Too often I speak with people who have some idyllic idea of what we call “homesteading.” They have images of vast gardens with neat rows of beautiful tomato and pepper plants, green beans and corn, cucumbers and squash, surrounded by a hedge of herbs and sunflowers. 

Off to the side there is the chicken yard, with a well-built coop harboring a delicious stash of fresh eggs. And look, there are goats frolicking in the field, right next to the neat and tidy pigs who are having conversations with clever spiders.

Umm, no. My chicken coop is made of scrap wood. The hens sometimes seem to lay eggs everywhere but the laying box. My fences are made of pallets and scrap wood. Pigs are dirty, smelly and determined to be covered in mud. Goats are constantly trying to figure out how to escape.

And while spiders are useful, they do not speak with the pigs.

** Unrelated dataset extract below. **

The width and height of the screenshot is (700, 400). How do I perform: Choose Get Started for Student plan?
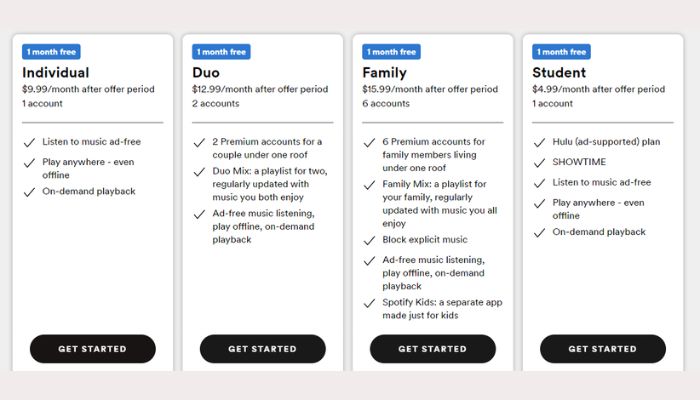[602, 349]
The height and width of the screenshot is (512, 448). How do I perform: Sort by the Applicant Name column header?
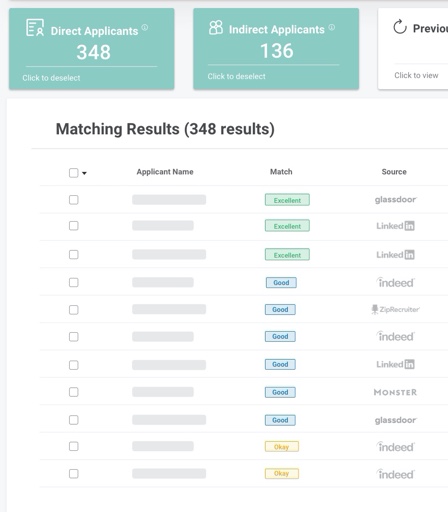[165, 172]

My garden is a constant battle against weeds, and while my tomato plants are big and beautiful, my peppers and green beans aren’t doing very well this year.

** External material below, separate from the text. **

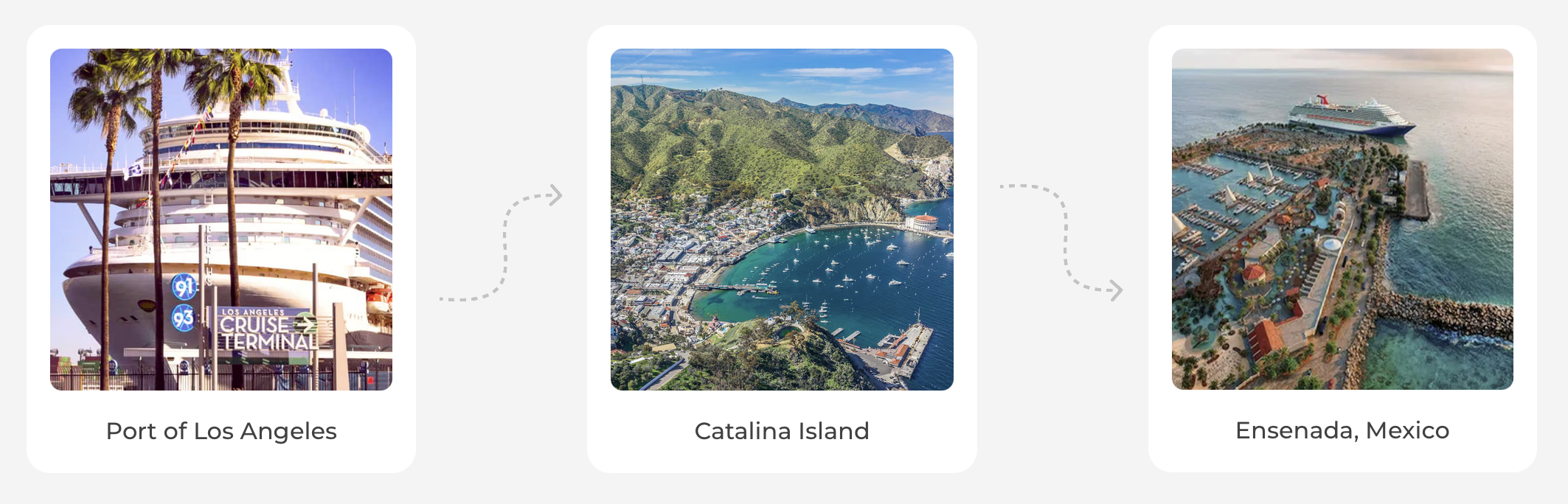The height and width of the screenshot is (504, 1568).
Task: Open the Catalina Island aerial photo
Action: click(782, 220)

Homesteading is work. I always have more projects than hours in the day. Each season brings new challenges. Every day demands discipline.

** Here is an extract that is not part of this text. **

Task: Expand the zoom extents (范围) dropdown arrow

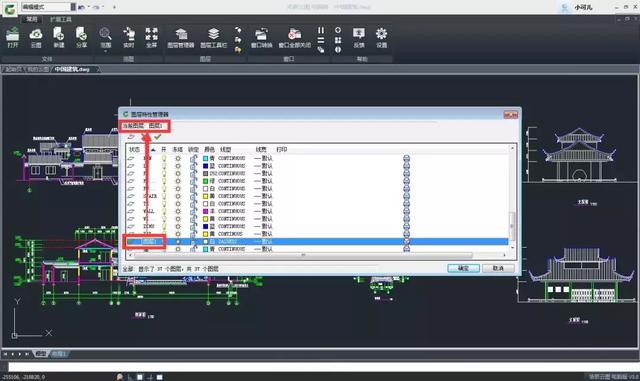Action: click(x=105, y=51)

I often see images of homesteading that hide the difficulties and the challenges. Rarely do you hear about the callouses on your hands, bug bites, sore muscles, barbed-wire scratches, tillers that won’t start, knives with dull blades and so many other frustrations.

Many times, I see the same thing happen in the efforts of evangelism. We want to paint an idealistic picture of what it means to follow Christ: “Come to Jesus and everything will be wonderful. Ever since I became a follower of Christ, my family has been ideal, my children are perfectly obedient, my job is amazing, I get every promotion, my finances have been abundant, my health is perfect, I am too blessed to be stressed, and I hardly have to lift a finger. Come join the club!”

I don’t think so.

Jesus made it clear that in this world we would have trouble. We eat by the sweat of the brow. And for the believer, we are called to suffer, even to die for the cause of Christ. We do not confess Jesus as Lord in order to receive the blessings of this life. We surrender to the Lordship of Christ because we are sinners in need of a Savior.

God calls us to Himself, and we respond by faith with repentance and baptism. We will suffer. Life still happens. But we have hope found in our salvation. We look to eternity, where every tear is wiped away, where there are no more sorrows or pain, where this benediction given by my homesteading hero Joel Salatin of Polyface Farm is fulfilled:

May all your carrots grow long and straight,

may the foxes be struck blind by your chickens,

may your friends and neighbors love cooking your food in their kitchens,

may the rains be gentle on your pastures,

may your fields grow with soil,

may your earthworms dance with celebration,

may the wind be always at your back,

your children rise up and call you blessed,

and may we all leave a better world than we found.

Denny Dillman is benevolence pastor at Southeast’s Blankenbaker Campus.